Earlier this year, along with some patients, family members, and I have set up a website. Our aim is to generate awareness of gne-myopathy by reaching out to patients, family, and doctors worldwide, especially to patients in under-served communities. Please visit our website, it is near completion, and send me any suggestions on how we may help patients/communities around the globe. Here is the link: http://gne-myopathy.org/index.html
Some Upcoming Events in 2015
1. In January there will be a conference in the Great Neck area of New York State. I urge patients living in this area to attend. Check out this link as it lists the agenda, the presenters, and contact information.
http://www.ndf-hibm.org/index.php/component/content/article?layout=edit&id=14
2. In February 2015 there is a week set aside for people with rare diseases. The rare disease community will be having workshops and presentations all over the United States. In particular, there will a symposium in San Diego on February, 27-28 which is mainly dedicated to present research and discussion about gne-myopathy. The researchers plan to meet with patients afterwards. I am very interested and will be attending. Please register for both days especially the "Doctor-is-in". Here is the link. http://www.sanfordburnham.org/research/programs/genetics/symposium/Pages/2015.aspx
Data from Ultragenyx:
Ultragenyx, the biopharma company that is conducting the extended phase 2 trial on sialic acid, presented their findings in October, 2014 at the World Muscle Society(WMS) conference in Berlin. Their findings are as follow:
The report was based on 49 out of 59 patients who were taking 12 grams of sialic acid tablets. No "clinically meaningful advantage" were noticed between the patients on the the 12 grams regimen compared to the 6 grams. The 12 grams/day data do not suggest any clinically meaningful advantage over 6 grams/day. The study has been underway for two years now, and the data indicated that progression of the upper body muscles had slowed down compared to the 24-week group that had used the placebo.
Ultragenyx met with the FDA on starting a possible "Pivotal (phase 3) study. This most likely will be randomized, along with a placebo regimen and will last for about 48 weeks. The FDA agreed to their submitted study design which will include tests on the upper extremity muscle strength, and supported with reported data from patients functional activity scale (GNEM-FAS). This proposed trial of phase 3 is planned for the middle of 2015.
Here is the link with the specific findings.**
http://files.shareholder.com/downloads/AMDA-2CDCD3/3721047003x0x799012/A6145A12-06BC-4540-8639-9B86953A2A14/Ultragenyx_-_Oppenheimer_Presentation_12_10_14.pdf
**Please scroll down once on the link to find the gne-myopathy findings.

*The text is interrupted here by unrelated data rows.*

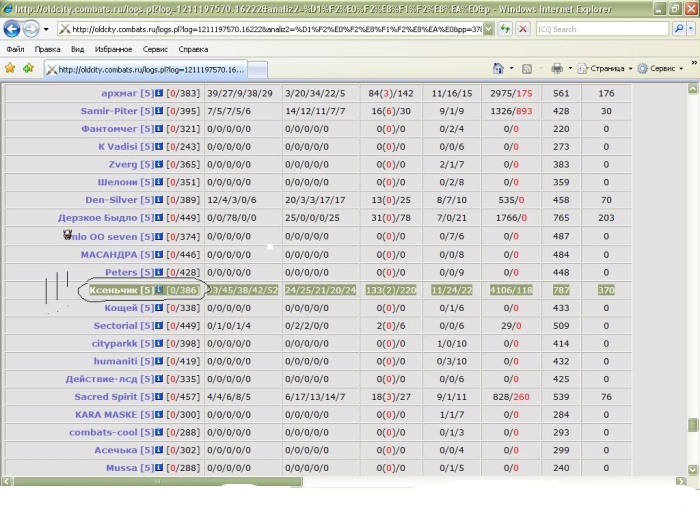Click the Back navigation arrow
This screenshot has height=525, width=700.
pyautogui.click(x=14, y=29)
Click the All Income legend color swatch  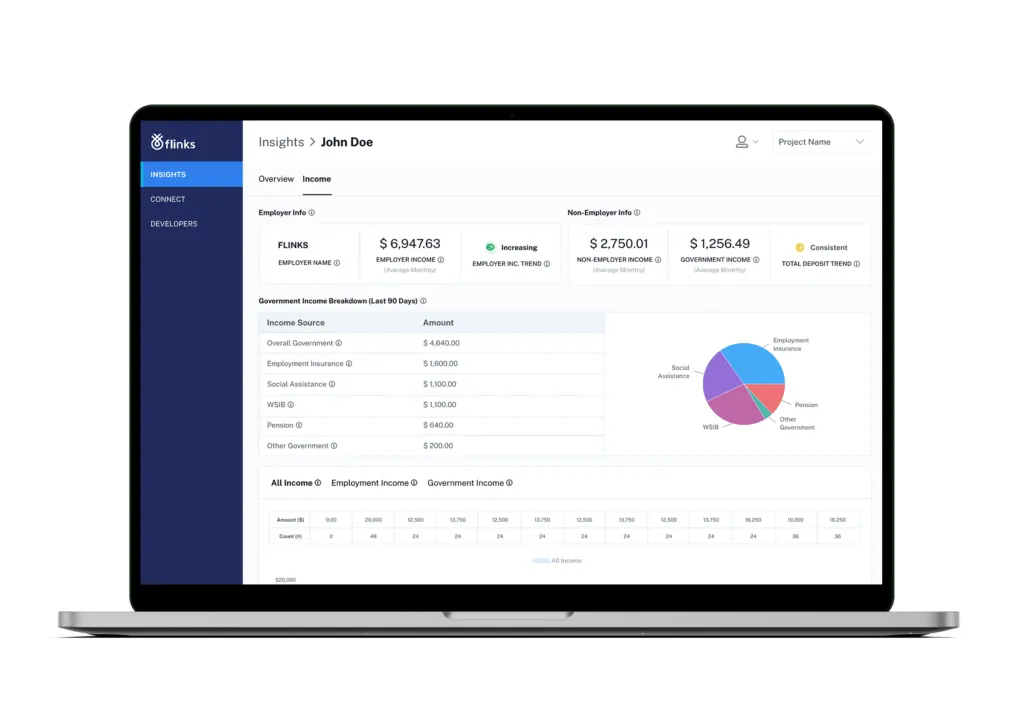pos(540,562)
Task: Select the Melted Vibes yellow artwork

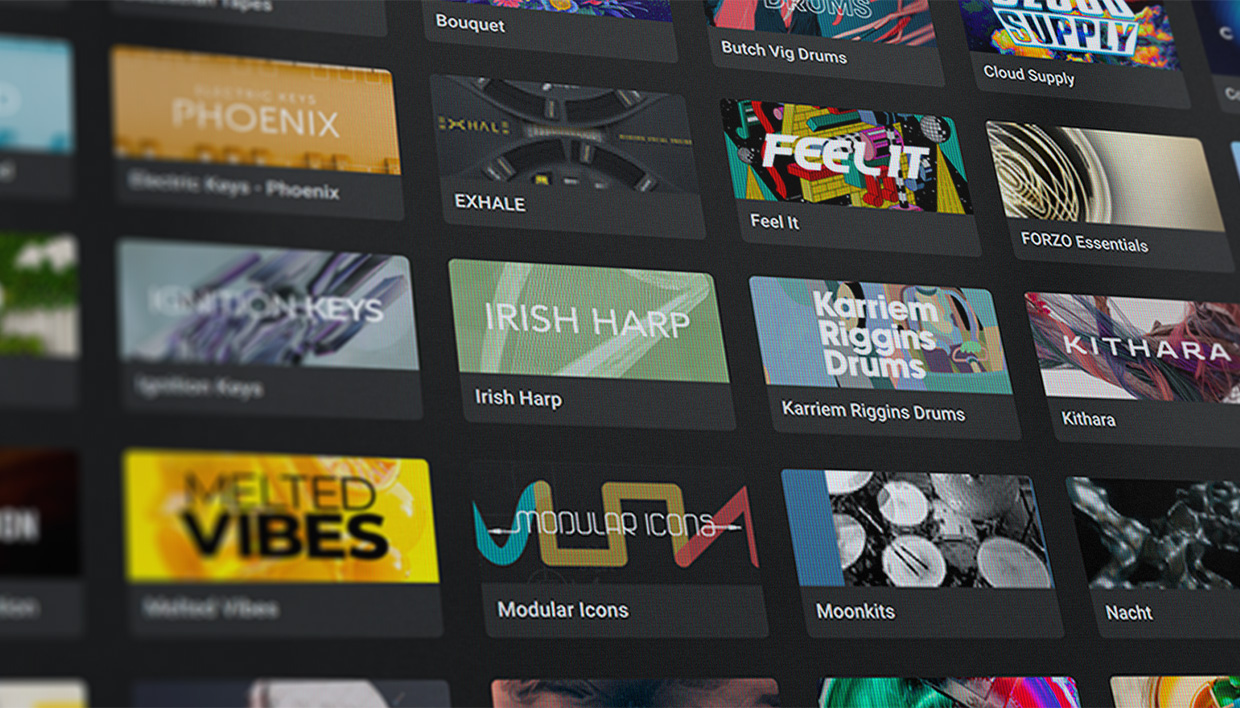Action: (x=280, y=516)
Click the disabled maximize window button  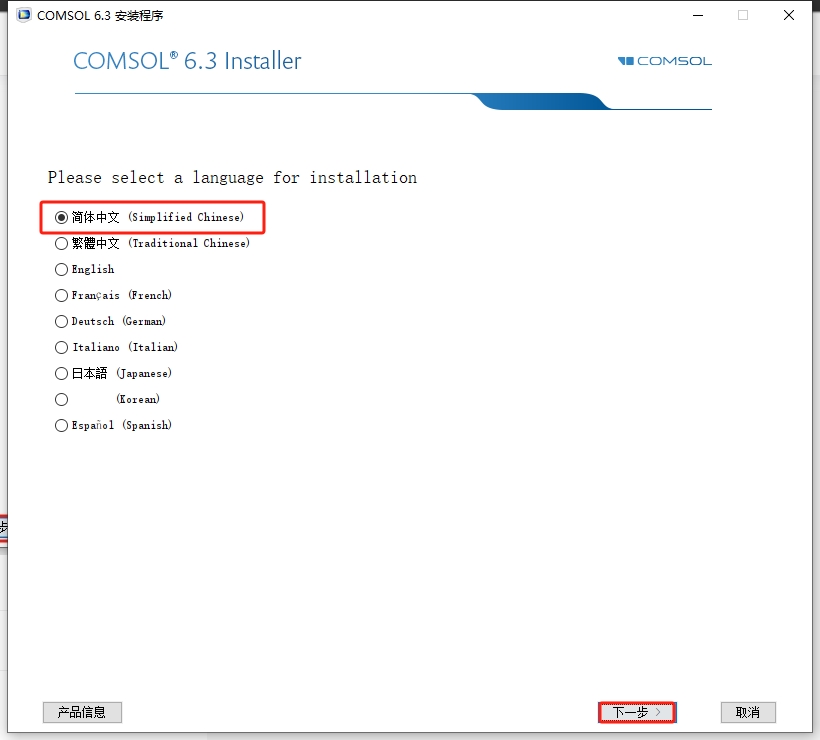[743, 15]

National Institutes of Health in Bethedsa Maryland.
The National Institutes are still planning to conduct phase 1b of the ManNac clinical trial, which will hopefully start early 2015. The patients who have waited for this trial will hopefully get their wishes answered in the near future. The Natural history study is still recruiting. Here is the link.

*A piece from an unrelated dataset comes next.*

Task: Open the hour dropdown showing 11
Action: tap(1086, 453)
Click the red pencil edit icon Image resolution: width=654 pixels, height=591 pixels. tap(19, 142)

https://clinicaltrials.gov/ct2/show/NCT01417533?term=hibm&rank=8
There is a registry website for patients with gne-myopathy. It is important for patients to visit this site to register. This will assist the researchers in discovering patterns in the onset, and progression of gne-myopathy. The site is user friendly and the questions are easy to answer.
http://gnem-dmp.com/
Thank you, everyone for your support, and I wish you a more healthy, peaceful, and joyful 2015. May we experience love and healing.